Israel, que al concitarse mundialmente el odio al islamismo, les dejó las manos libres para seguir justificando el acoso a la población palestina.
Tras abrirse en 2009 proceso al jefe de los TEDAX, Sánchez Manzano, por su delictiva actuación en los atentados, y las críticas de sus propios compañeros, el PP, por boca de González Pons, aseguró: “Cuando lleguemos al Gobierno”, (Rajoy planea hacer una limpia en la Guardia Civil, Policía Nacional y CNI, “para que no le pase lo que a Aznar”, se ha señalado) “facilitaremos todos aquellos documentos o pruebas que estén en manos del Gobierno de España y que hayan faltado en procedimientos anteriores”, porque “un país democrático no puede aceptar que sobre un asunto muy grave haya una parte de verdad que no sea desvelada”.
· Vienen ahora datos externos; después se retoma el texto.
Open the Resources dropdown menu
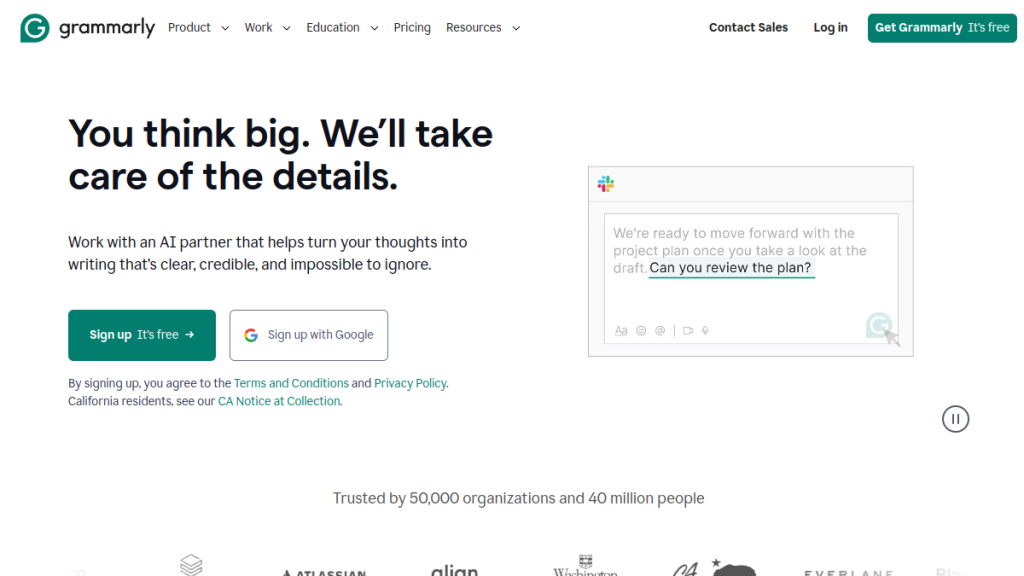 pyautogui.click(x=483, y=28)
El momento ha llegado. Hace diez años que se esperan respuestas (hoy dieciocho): ¿Quién lo ordenó, quién lo hizo, quién lo encubrió?
Quizá metiendo en la ecuación a los masones de alto nivel, el perejil de todas las salsas horrendas desde hace siglos, obtengamos las respuestas.
La causa del 11-M prescribe dentro de dos años. Pregunta: los responsables de estos crímenes ¿se van a ir de rositas?